What Happens When A Car Accident Defendant Goes Bankrupt?

I was thinking about this topic because Monday morning I found myself in a very unusual place for a personal injury lawyer- United States Bankruptcy Court. How did I end up there?

I have an auto accident injury case pending in the Circuit Court for Charles County. I represent a plaintiff who was injured when another driver rear-ended her. During the course of litigation, it came out that the defendant had a pending bankruptcy claim.

Defense counsel filed a Suggestion of Bankruptcy in the state court case. Pursuant to federal law, that case was stayed until resolution of the bankruptcy. This would be a bad thing because it would mean that my injured plaintiff would wait more or less indefinitely to get her case moving.

There’s a way around this problem. Upon proper motion, the bankruptcy court may lift the stay, where the loss is covered by insurance, up to the limit of the policy. This is because, under those circumstances, the claim has no potential impact on the bankrupt estate. Once the bankruptcy court enters an order lifting the stay, the thing to do is file a motion in the state court asking that the action no longer be stayed, and that if needed, the court amends the scheduling order to account of all the time that went by because of the bankruptcy stay. Hopefully that will get my case moving again.

The experience got me thinking about appearing in unfamiliar courts in general. I’m no bankruptcy lawyer. Over my career, I’ve set foot in a bankruptcy court precisely one other time. So what I did Monday is what I do every time I have to appear in a court I don’t know very well.

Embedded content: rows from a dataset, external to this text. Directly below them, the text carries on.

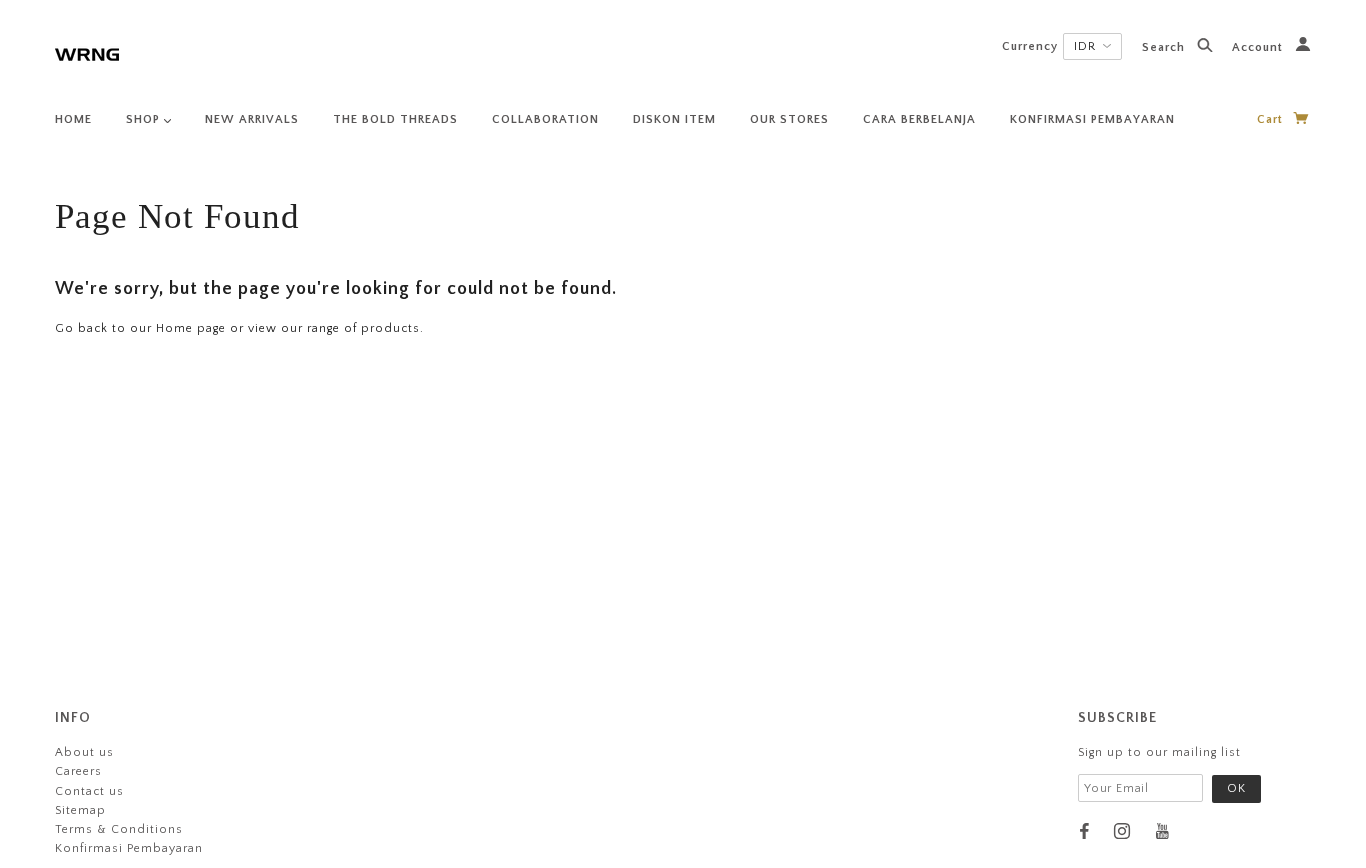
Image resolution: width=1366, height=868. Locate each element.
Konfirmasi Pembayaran (129, 848)
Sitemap (80, 810)
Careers (78, 771)
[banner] (87, 52)
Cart (1272, 119)
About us (84, 752)
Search (1165, 47)
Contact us (89, 791)
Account (1259, 47)
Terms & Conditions (119, 829)
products (390, 328)
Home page (191, 328)
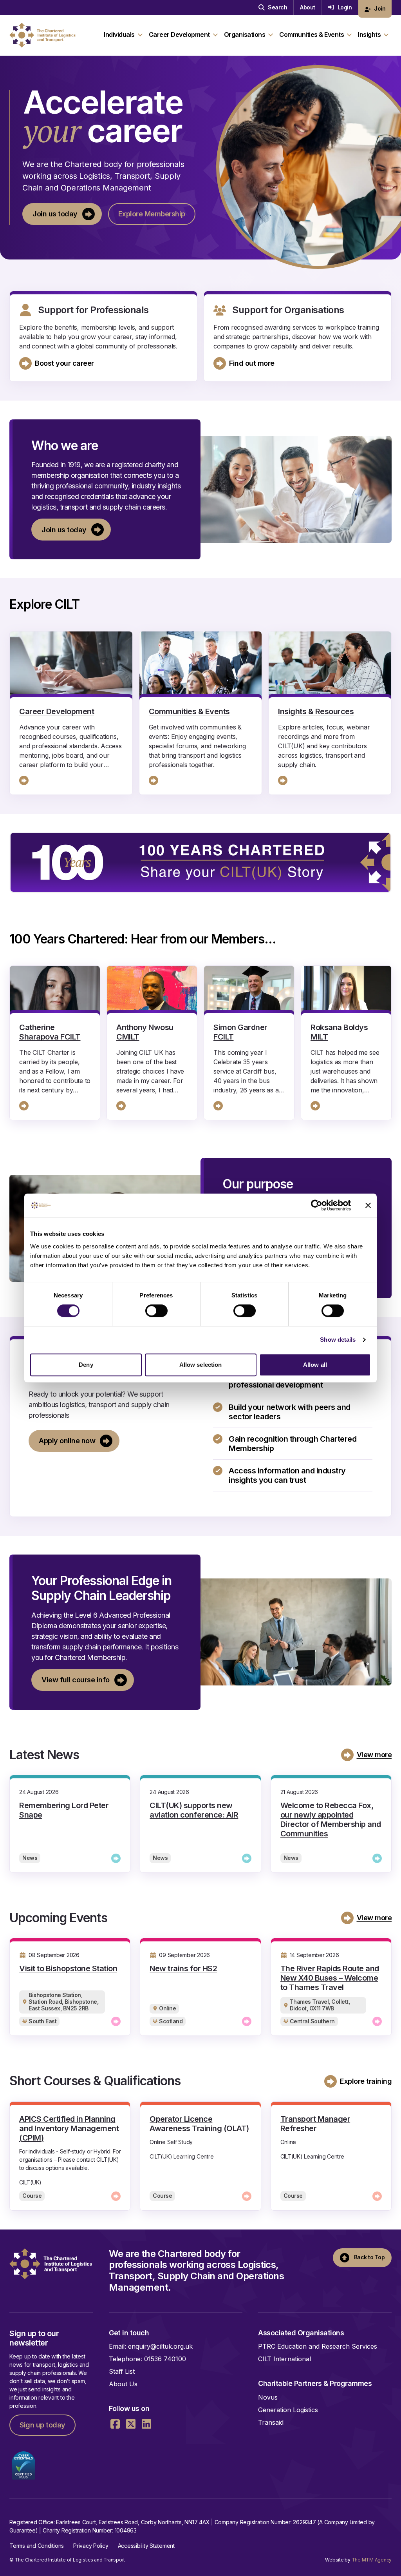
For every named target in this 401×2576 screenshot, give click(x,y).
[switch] (156, 1310)
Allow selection (200, 1364)
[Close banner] (368, 1205)
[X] (131, 2424)
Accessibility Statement (146, 2545)
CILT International (284, 2359)
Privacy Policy (90, 2545)
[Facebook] (115, 2424)
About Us (123, 2384)
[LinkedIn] (146, 2424)
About (307, 7)
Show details (338, 1339)
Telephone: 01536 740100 (147, 2359)
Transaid (271, 2422)
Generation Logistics (288, 2410)
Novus (268, 2397)
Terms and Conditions (36, 2545)
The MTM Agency (372, 2560)
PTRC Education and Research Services (317, 2346)
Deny (86, 1364)
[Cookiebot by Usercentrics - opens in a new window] (316, 1205)
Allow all (315, 1364)
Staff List (122, 2371)
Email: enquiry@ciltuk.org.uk (151, 2346)
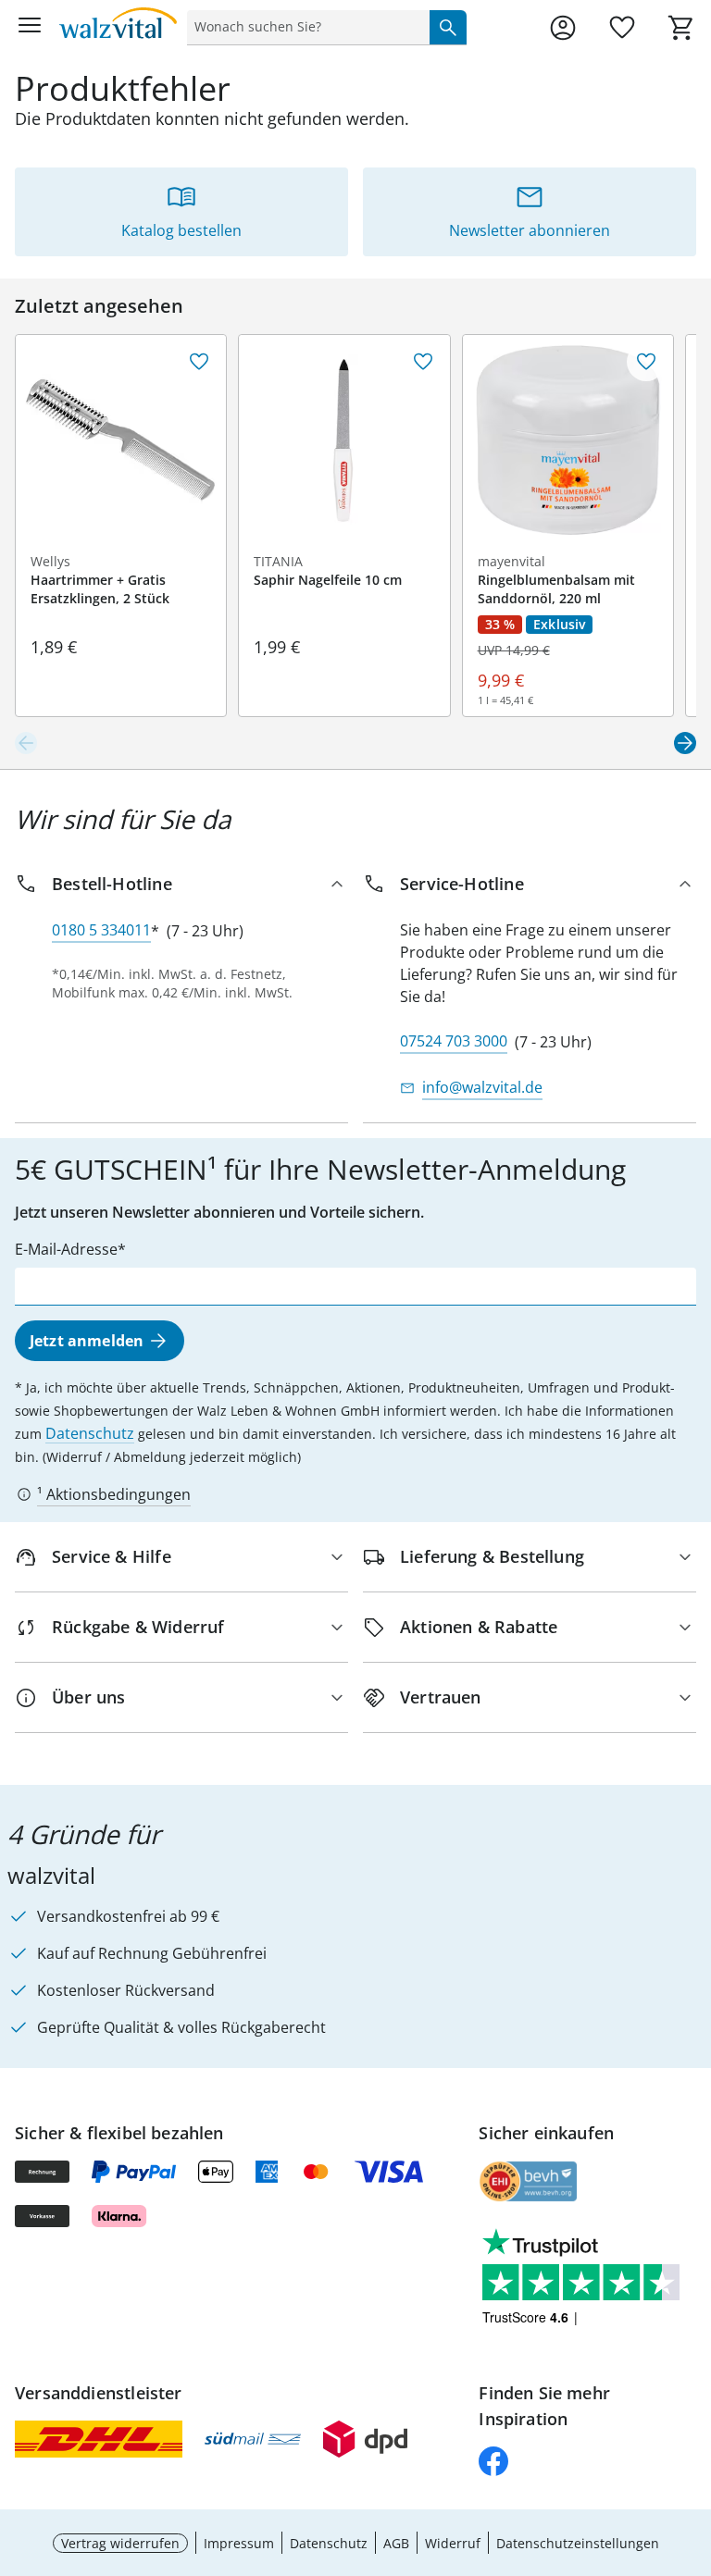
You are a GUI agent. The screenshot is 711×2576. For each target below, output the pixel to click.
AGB (396, 2543)
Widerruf (452, 2543)
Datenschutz (89, 1433)
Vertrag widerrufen (120, 2543)
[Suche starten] (448, 26)
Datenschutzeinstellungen (577, 2543)
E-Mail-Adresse (66, 1249)
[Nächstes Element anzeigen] (685, 743)
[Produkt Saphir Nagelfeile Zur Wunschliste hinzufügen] (423, 361)
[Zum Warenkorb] (681, 28)
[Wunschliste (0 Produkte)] (622, 28)
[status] (304, 27)
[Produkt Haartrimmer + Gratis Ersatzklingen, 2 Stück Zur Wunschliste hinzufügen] (199, 361)
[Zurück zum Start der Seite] (692, 2446)
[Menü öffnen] (29, 27)
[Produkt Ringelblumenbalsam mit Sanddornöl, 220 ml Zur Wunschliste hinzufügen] (646, 361)
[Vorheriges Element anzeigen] (26, 743)
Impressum (239, 2543)
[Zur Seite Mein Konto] (563, 28)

First, I got there early. This lets me get the lay of the land and allows for a trip to the clerk’s office if I need help figuring out what room the hearing is in (which in this case, I did). Second, I get into the courtroom as early as possible and check in with the clerk. I do this for two reasons. It lets me tell the clerk that I am here and inform them as to the nature of my appearance before the court. This matters, because in terms of docket efficiency, the court will often take uncontested or preliminary matters at the beginning of the docket. Most importantly, this is my chance to ask the clerk how the court is run. What does this judge need? Where am I to stand? Are there any procedures particular to this court?

Court clerks always seem happy to help polite and respectful attorneys with this sort of “scouting report”. It really does help, as I could get my matter called second on the docket, I knew the court’s preferred procedure, and I found out that in the future, if the motion was uncontested, I could call ahead and the matter would be handled with no need for me to appear. It ended up being a very useful five minutes talking with the clerk. I recommend doing this any time you have to appear in a court you don’t know very well.